In our case, we can assume that the 20% most popular keywords generate 80% of the traffic our fictional site. And this is where our discovery from the previous post gets interesting. See, if more and more people are starting to use longer keywords, then the one- and two-word searches that used to generate the bulk of all incoming traffic, are no longer as important. Graphically, what is happening is that the head is turning smaller, while the tail is becoming bigger and longer (see above graph). And your website will probably have to adapt to this change, if so it may even benefit from it.
This change is not unique this particular situation, it is also a general business phenomenon that has appropriately been labeled "The Long Tail". I said earlier that in most businesses, 20% of the clients account for 80% of the sales; likewise it has traditionally been true a few popular items has accounted for most of the revenue. It turns out that this is slowly changing, especially in the online world: the focus is slowly shifting from the head to the tail. This is why Amazon, eBay, online bookstores and other such retailers look the way they do. Popular items are still being sold, but the market is now flooded with so-called "non-hit items", items that are not very popular and that you wouldn't find in a traditional you-have-to-leave-your-house-to-get-there kind of shop. And a considerable amount of sales are being made from this long tail, so this new business model that seems to work.

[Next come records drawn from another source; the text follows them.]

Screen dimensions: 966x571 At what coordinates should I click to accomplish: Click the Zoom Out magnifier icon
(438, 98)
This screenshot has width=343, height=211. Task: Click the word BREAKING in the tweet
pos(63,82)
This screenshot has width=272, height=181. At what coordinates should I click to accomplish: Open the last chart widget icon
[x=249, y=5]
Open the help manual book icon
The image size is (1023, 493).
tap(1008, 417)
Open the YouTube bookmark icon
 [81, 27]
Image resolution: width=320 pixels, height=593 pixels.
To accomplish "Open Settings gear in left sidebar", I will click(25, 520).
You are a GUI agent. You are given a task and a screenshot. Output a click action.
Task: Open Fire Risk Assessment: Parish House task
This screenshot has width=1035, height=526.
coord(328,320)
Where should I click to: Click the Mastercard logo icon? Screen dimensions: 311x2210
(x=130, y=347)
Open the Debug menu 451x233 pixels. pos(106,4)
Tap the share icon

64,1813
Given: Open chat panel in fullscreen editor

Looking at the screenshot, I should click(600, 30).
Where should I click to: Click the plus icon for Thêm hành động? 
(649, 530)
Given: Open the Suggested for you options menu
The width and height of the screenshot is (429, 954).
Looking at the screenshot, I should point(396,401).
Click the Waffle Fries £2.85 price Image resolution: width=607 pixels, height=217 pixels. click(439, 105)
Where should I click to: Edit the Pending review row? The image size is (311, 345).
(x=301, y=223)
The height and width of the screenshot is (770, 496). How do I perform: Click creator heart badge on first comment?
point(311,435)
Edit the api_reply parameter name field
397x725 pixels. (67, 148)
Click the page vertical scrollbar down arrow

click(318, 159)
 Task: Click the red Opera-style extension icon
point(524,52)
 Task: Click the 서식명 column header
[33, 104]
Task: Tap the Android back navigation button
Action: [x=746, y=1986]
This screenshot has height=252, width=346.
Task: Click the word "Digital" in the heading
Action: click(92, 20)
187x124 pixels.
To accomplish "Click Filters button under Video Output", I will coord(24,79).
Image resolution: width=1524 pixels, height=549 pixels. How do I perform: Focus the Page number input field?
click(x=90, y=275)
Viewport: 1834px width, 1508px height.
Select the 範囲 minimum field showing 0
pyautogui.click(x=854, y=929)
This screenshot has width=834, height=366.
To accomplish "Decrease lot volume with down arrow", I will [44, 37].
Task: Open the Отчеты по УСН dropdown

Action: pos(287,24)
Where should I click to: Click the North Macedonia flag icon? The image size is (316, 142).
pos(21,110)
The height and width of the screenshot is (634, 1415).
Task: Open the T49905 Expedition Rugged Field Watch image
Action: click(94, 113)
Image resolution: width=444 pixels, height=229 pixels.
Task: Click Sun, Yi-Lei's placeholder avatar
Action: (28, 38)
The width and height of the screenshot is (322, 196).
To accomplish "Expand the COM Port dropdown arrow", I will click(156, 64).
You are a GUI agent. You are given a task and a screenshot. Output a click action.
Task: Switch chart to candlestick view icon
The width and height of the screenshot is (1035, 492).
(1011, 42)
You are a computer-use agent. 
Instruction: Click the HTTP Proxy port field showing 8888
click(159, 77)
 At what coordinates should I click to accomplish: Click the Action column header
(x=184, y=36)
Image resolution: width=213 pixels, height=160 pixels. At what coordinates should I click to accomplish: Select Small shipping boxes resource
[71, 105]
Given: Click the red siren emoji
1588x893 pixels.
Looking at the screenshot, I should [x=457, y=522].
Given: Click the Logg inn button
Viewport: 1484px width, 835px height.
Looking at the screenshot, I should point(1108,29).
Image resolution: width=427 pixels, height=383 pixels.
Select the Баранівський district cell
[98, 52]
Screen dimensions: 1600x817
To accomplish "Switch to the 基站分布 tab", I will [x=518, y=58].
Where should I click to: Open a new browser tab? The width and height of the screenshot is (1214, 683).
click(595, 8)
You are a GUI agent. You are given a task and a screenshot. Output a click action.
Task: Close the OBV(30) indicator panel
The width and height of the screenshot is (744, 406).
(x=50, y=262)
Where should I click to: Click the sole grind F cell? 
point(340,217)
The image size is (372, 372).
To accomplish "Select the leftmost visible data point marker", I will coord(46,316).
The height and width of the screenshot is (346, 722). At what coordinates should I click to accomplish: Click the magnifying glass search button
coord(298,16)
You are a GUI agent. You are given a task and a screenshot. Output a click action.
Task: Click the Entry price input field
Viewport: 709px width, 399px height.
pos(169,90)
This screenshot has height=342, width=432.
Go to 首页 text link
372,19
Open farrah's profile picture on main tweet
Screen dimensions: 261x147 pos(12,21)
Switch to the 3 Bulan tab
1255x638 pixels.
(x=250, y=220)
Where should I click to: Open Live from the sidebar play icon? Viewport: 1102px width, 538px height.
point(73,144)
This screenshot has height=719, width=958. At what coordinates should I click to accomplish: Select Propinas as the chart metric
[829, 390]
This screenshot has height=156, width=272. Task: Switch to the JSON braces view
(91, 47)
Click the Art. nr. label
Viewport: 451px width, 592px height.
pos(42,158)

Chris Anderson, who coined the term "The Long Tail", has written a few books on this topic. They are, naturally, available on Amazon.
Also, if my posts have whet anyone's apetite for web analytics, a certain Avinash Kaushik maintains a blog named Occam's Razor, in which he writes about this subject in a clear and engaging way.
Finally, all this has reminded me of a short anecdote of mine: During a Quantitative Economics seminars (a dozen students in a small classroom), our teacher was telling us about Complementary Goods. "Perfect complementary goods are goods that have to be consumed together. They aren't worth anything alone; good A is nothing without good B and vice versa. A classic example is left shoe and right shoe - you need both of them together. What do you do if you have a right shoe only?"
The question was of course rhetorical but I couldn't help myself, and said: "You sell it on eBay..."